Item-finding records
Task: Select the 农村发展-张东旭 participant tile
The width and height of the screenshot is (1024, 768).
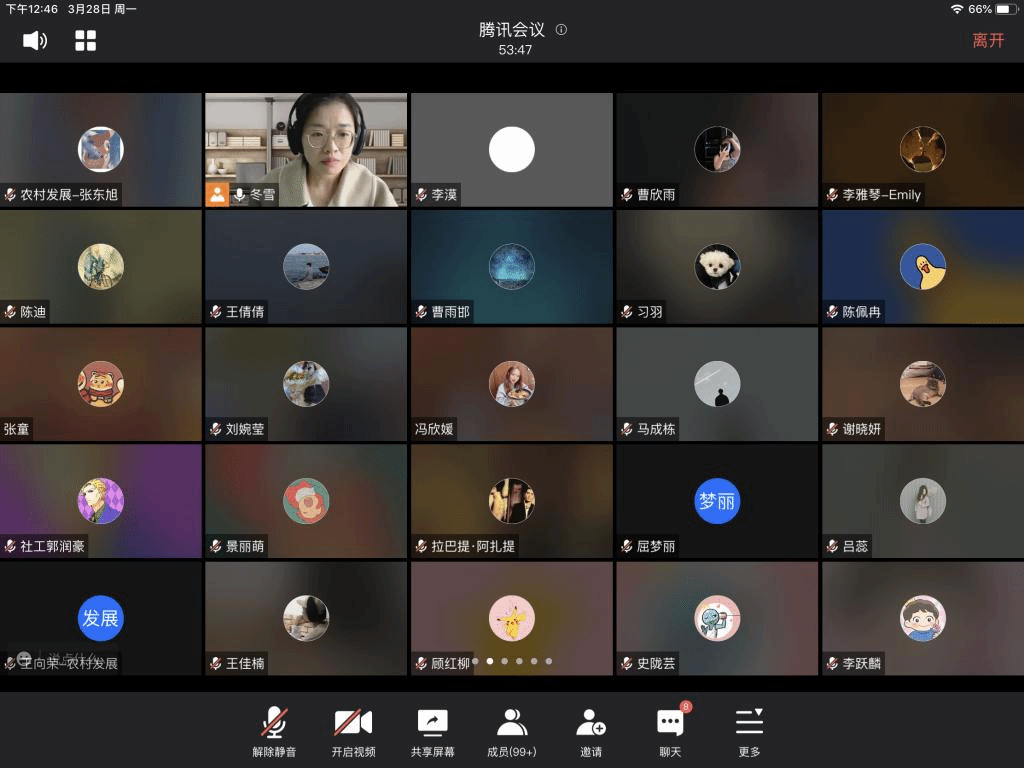Action: click(100, 150)
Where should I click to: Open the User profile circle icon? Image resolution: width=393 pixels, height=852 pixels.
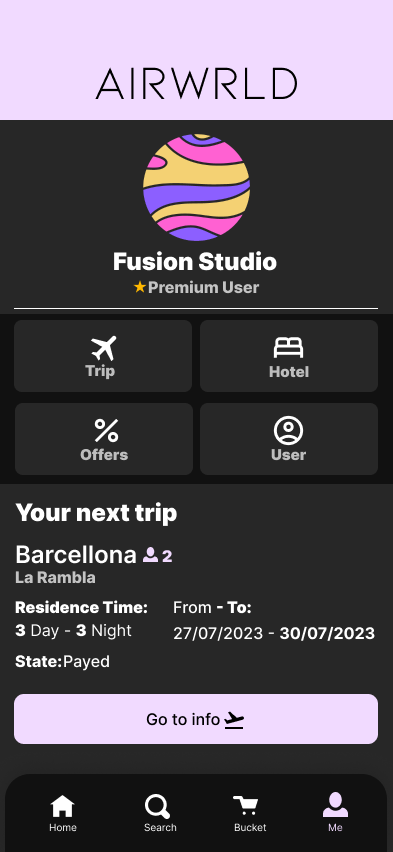pos(289,431)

### YOUR OBJECTIVE
Could you extract every line of the records above, word for word, and leave out the pictures?

### WRITTEN ANSWER
Task: Select the 农村发展-张东旭 participant tile
The width and height of the screenshot is (1024, 768).
Action: click(100, 150)
Where should I click to: Open the User profile circle icon? Image resolution: width=393 pixels, height=852 pixels.
pos(289,431)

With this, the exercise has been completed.